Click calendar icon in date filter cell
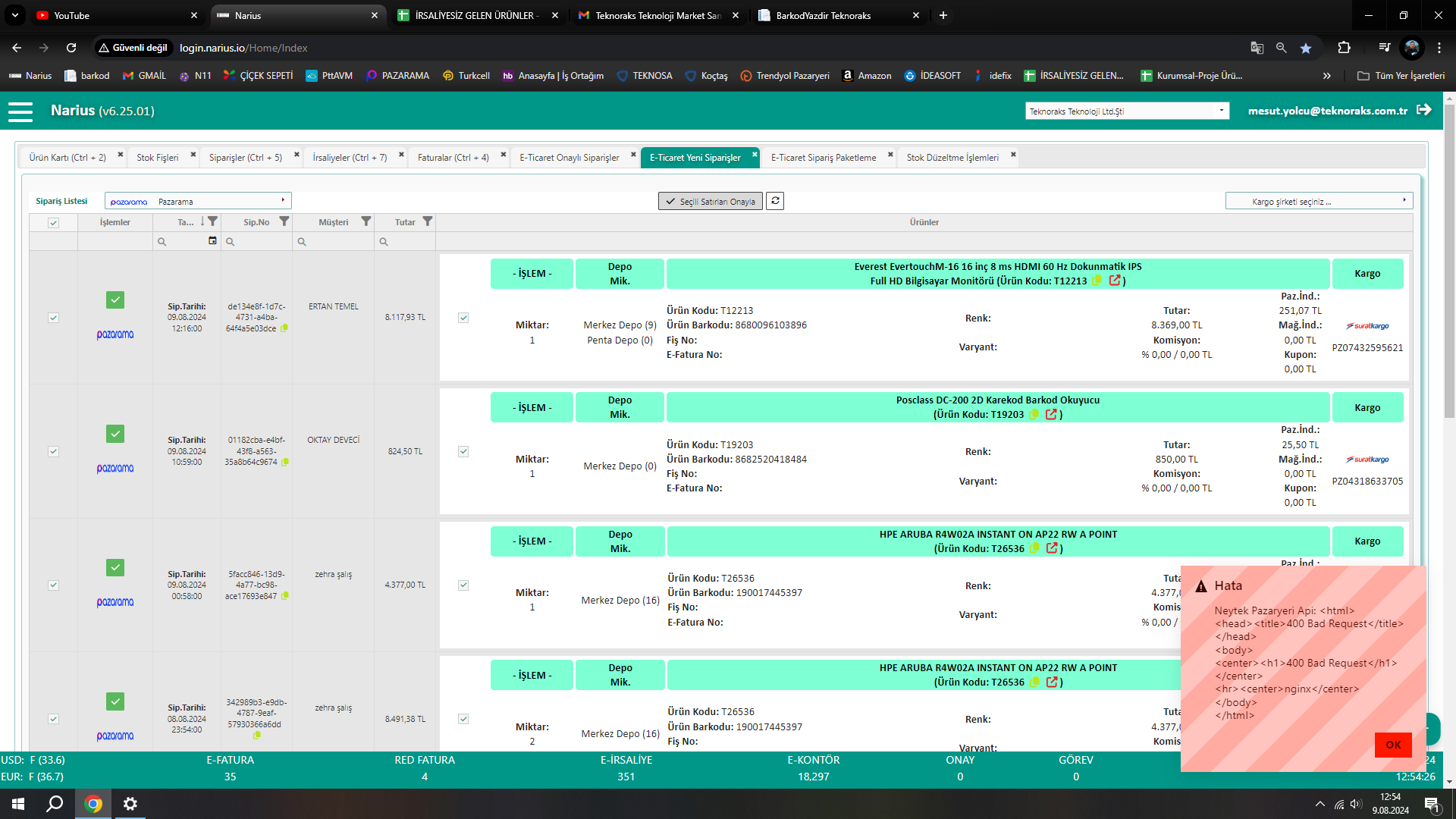Image resolution: width=1456 pixels, height=819 pixels. (212, 241)
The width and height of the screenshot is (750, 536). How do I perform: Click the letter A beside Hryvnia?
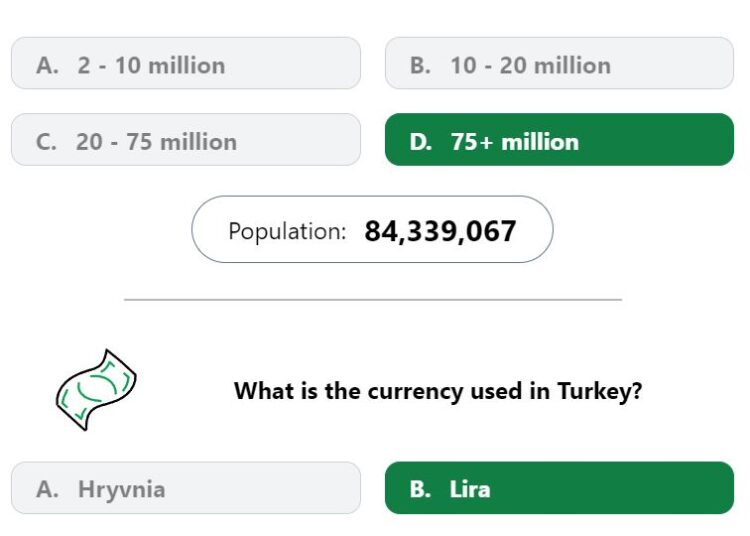click(47, 490)
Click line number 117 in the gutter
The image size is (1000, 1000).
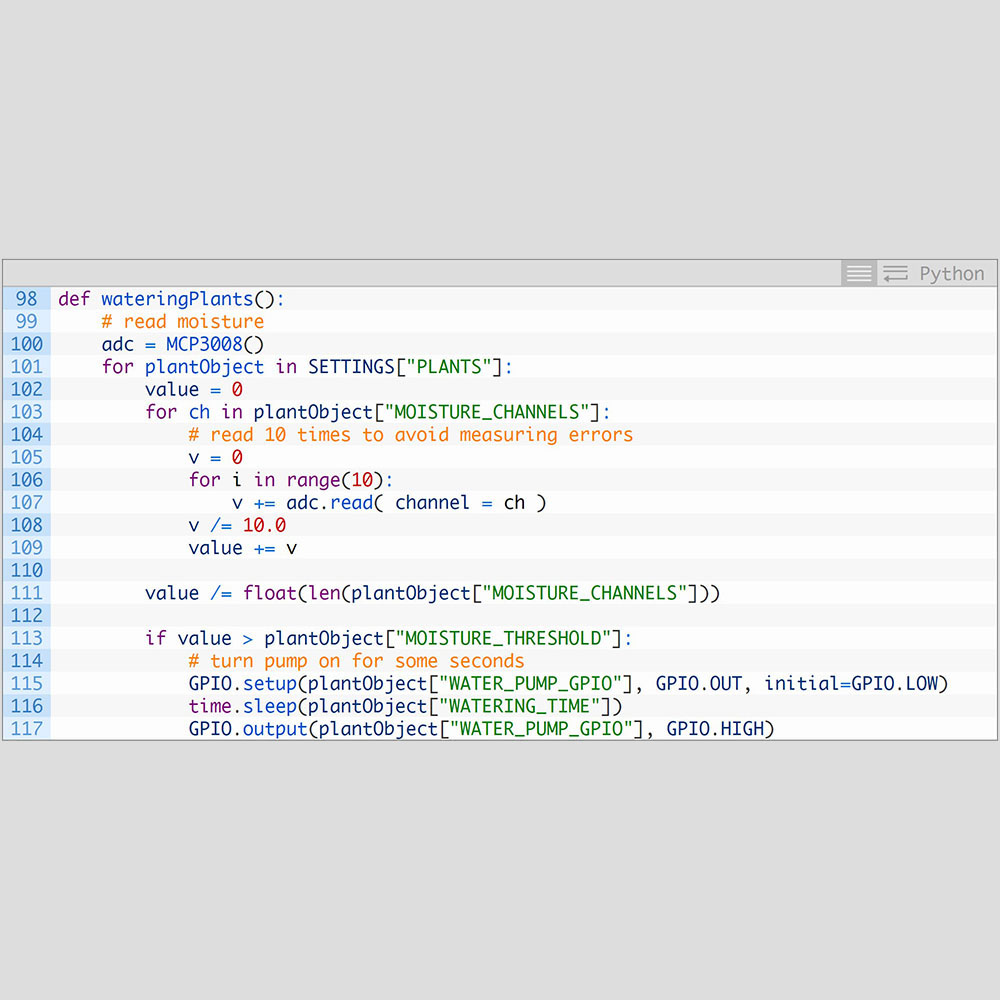(27, 728)
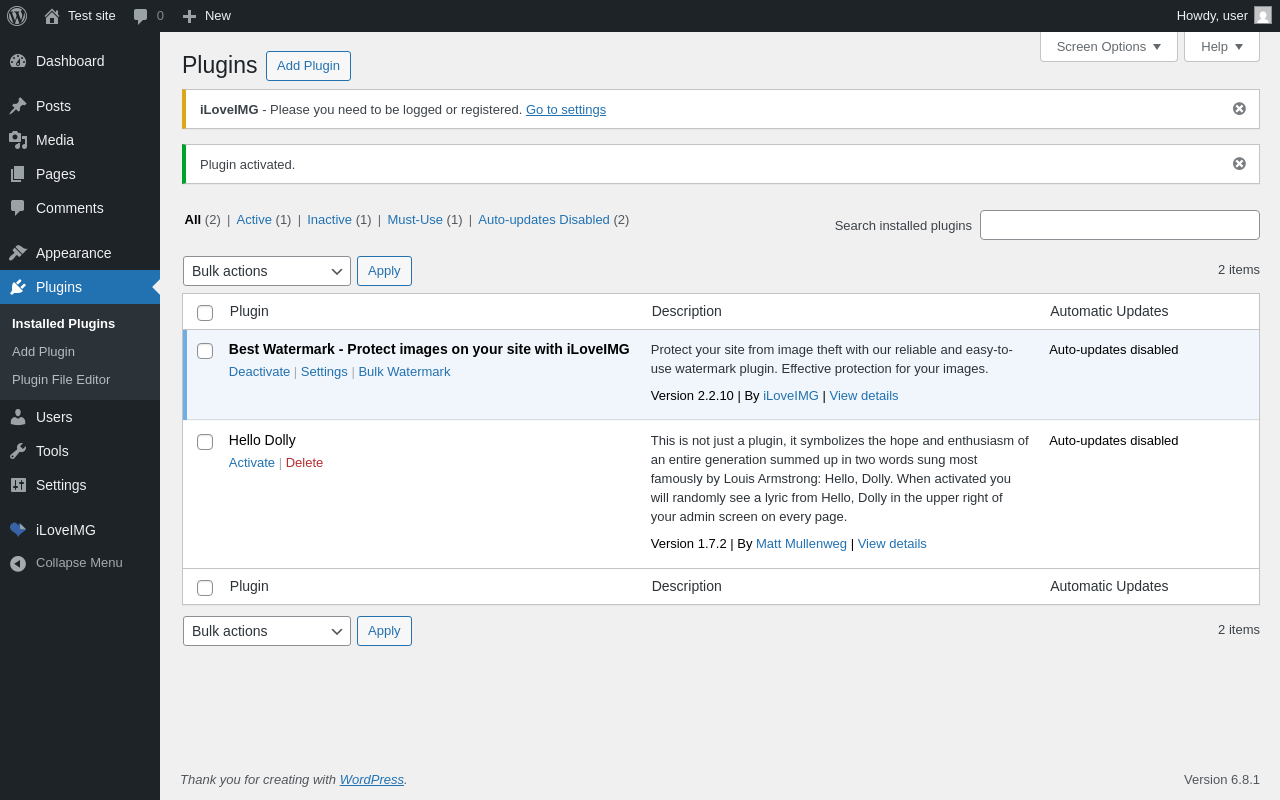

→ **Exercise details**
Copy every item above word for word, leaving out the pictures.

→ **Solution to the exercise**
Click calendar icon in date filter cell
Image resolution: width=1456 pixels, height=819 pixels. (212, 241)
The width and height of the screenshot is (750, 536). How do I perform: Click the letter A beside Hryvnia?
click(47, 490)
Click line number 117 in the gutter
The image size is (1000, 1000).
(27, 728)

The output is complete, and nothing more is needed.